In actual practice the terms are frequently used interchangeably. As an example, Larry Dean Olsen's book is called "Outdoor Survival Skills" which is the quintessential bushcraft book. However the term "survival," like so many words, has multiple meanings and is highly dependent on context for it's actual meaning. For instance, if you are washed overboard at sea in the arctic ocean, I don't think your ability to survive that experience would generally be classified as bushcraft, would it? A pilot during a war who is shot down behind enemies lines and relies on stealing, artifice, combat, and concealment to survive would not be called a bushcrafter would he/she?

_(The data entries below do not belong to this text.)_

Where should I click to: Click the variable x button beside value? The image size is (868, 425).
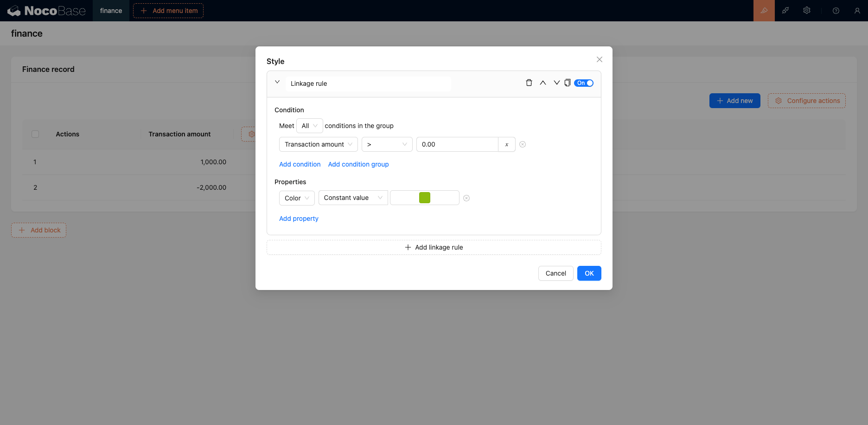click(507, 144)
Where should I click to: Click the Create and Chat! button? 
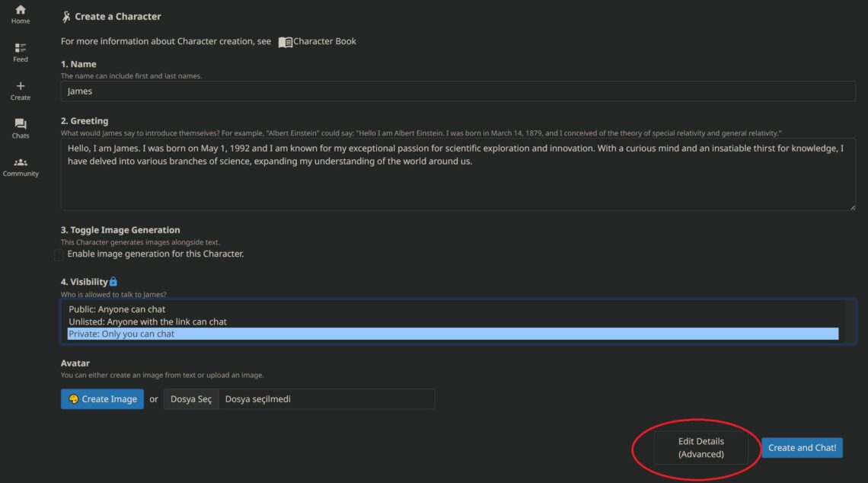802,447
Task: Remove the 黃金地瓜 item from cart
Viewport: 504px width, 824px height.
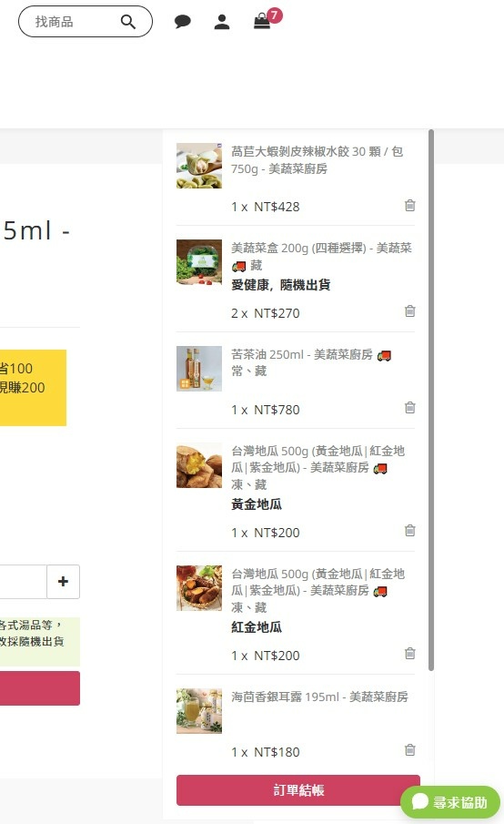Action: click(x=410, y=530)
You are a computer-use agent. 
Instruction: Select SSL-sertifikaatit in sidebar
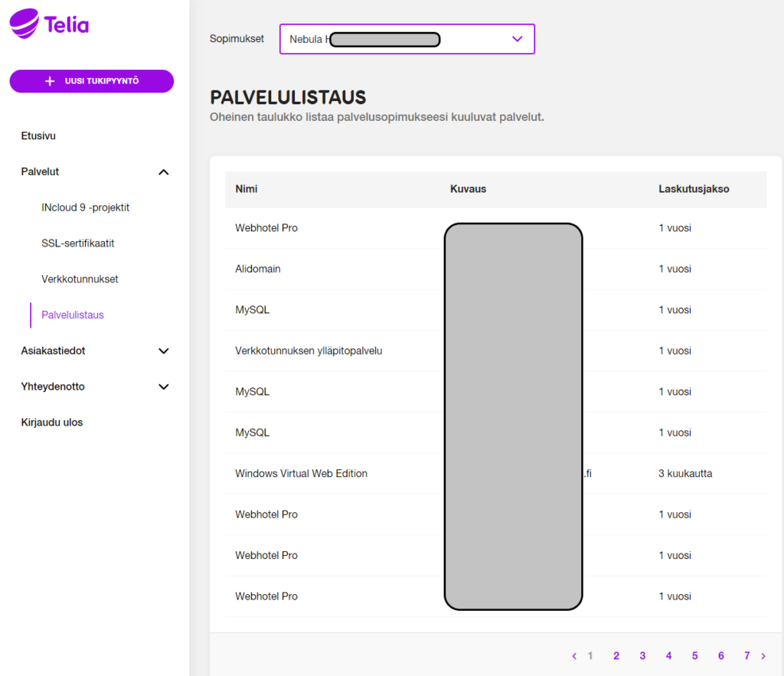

I think the term bushcraft is less broadly defined. However my first exposure to the term bushcraft was from Richard Graves' book "Bushcraft" subtitled "A Serious Guide to Survival and Camping." Yet the book itself is more bushcrafty than "survival."
Maybe one of the best ways to draw the distinction is to look at various books.
Books like Olsen's, Graves, McPherson's and Ellsworth Jaeger's for instance (with minor exceptions), fall clearly in the total Bushcraft category. Mears' "Bushcraft," with his emphasis on modern kit items is a little less so and books like "How To Stay Alive in the Woods," by Angier or Rutstrum's "The New Way of the Wilderness" and Kephart's "Camping and Woodcraft" fall into the middle range. On the survival side, I reckon the classics of the genre would be the military survival manuals like the US Army Survival Manual (FM-76) and the US Air Force Search and Rescue Survival manuals (AFM 64-4 and 64-5).